▶ Task objective
Update all the entries below: change each "GUI agent" to "desktop agent" and leave every other word as it is.

▶ Records for this exercise
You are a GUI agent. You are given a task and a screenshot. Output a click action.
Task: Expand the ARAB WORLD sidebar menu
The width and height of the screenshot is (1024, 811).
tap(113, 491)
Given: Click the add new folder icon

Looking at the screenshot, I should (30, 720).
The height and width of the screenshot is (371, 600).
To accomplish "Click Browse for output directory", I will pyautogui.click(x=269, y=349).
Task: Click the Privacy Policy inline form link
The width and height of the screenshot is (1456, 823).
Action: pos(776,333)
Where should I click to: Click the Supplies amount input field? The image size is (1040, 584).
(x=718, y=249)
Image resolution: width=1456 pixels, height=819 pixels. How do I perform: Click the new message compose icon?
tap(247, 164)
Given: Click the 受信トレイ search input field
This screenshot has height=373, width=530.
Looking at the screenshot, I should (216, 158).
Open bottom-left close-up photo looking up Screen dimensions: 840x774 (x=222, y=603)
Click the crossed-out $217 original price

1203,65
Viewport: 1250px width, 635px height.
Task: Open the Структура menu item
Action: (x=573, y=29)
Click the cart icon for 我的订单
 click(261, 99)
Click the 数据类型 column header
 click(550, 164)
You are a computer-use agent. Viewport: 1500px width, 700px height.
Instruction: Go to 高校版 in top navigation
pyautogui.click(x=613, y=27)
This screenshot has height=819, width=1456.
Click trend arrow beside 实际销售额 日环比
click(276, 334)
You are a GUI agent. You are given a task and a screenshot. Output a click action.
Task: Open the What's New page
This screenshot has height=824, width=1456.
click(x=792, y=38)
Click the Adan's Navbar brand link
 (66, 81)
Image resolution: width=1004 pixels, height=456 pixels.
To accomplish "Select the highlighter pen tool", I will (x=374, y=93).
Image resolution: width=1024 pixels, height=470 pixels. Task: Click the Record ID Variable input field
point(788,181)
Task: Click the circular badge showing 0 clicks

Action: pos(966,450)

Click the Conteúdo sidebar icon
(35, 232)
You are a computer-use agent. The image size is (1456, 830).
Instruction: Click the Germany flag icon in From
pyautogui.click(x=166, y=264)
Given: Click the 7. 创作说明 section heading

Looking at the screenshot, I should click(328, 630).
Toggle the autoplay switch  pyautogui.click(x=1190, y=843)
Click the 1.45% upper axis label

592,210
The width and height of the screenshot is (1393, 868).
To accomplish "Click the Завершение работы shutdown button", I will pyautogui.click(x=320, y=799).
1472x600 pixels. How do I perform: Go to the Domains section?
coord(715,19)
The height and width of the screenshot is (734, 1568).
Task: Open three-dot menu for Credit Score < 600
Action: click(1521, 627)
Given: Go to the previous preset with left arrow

▶ Answer in full
You are a desktop agent. You are given a task and a screenshot. Output a click action.
Task: Expand the ARAB WORLD sidebar menu
The width and height of the screenshot is (1024, 811).
tap(113, 491)
Given: Click the add new folder icon

Looking at the screenshot, I should (30, 720).
The height and width of the screenshot is (371, 600).
To accomplish "Click Browse for output directory", I will pyautogui.click(x=269, y=349).
Task: Click the Privacy Policy inline form link
The width and height of the screenshot is (1456, 823).
Action: pos(776,333)
Where should I click to: Click the Supplies amount input field? The image size is (1040, 584).
(x=718, y=249)
Image resolution: width=1456 pixels, height=819 pixels. How do I perform: Click the new message compose icon?
tap(247, 164)
Given: Click the 受信トレイ search input field
This screenshot has height=373, width=530.
Looking at the screenshot, I should (216, 158).
Open bottom-left close-up photo looking up Screen dimensions: 840x774 (x=222, y=603)
Click the crossed-out $217 original price

1203,65
Viewport: 1250px width, 635px height.
Task: Open the Структура menu item
Action: (x=573, y=29)
Click the cart icon for 我的订单
 click(261, 99)
Click the 数据类型 column header
 click(550, 164)
You are a computer-use agent. Viewport: 1500px width, 700px height.
Instruction: Go to 高校版 in top navigation
pyautogui.click(x=613, y=27)
This screenshot has height=819, width=1456.
Click trend arrow beside 实际销售额 日环比
click(276, 334)
You are a desktop agent. You are given a task and a screenshot. Output a click action.
Task: Open the What's New page
This screenshot has height=824, width=1456.
click(x=792, y=38)
Click the Adan's Navbar brand link
 (66, 81)
Image resolution: width=1004 pixels, height=456 pixels.
To accomplish "Select the highlighter pen tool", I will (x=374, y=93).
Image resolution: width=1024 pixels, height=470 pixels. Task: Click the Record ID Variable input field
point(788,181)
Task: Click the circular badge showing 0 clicks

Action: pos(966,450)

Click the Conteúdo sidebar icon
(35, 232)
You are a computer-use agent. The image size is (1456, 830).
Instruction: Click the Germany flag icon in From
pyautogui.click(x=166, y=264)
Given: Click the 7. 创作说明 section heading

Looking at the screenshot, I should click(328, 630).
Toggle the autoplay switch  pyautogui.click(x=1190, y=843)
Click the 1.45% upper axis label

592,210
The width and height of the screenshot is (1393, 868).
To accomplish "Click the Завершение работы shutdown button", I will pyautogui.click(x=320, y=799).
1472x600 pixels. How do I perform: Go to the Domains section?
coord(715,19)
The height and width of the screenshot is (734, 1568).
Task: Open three-dot menu for Credit Score < 600
Action: click(1521, 627)
Given: Go to the previous preset with left arrow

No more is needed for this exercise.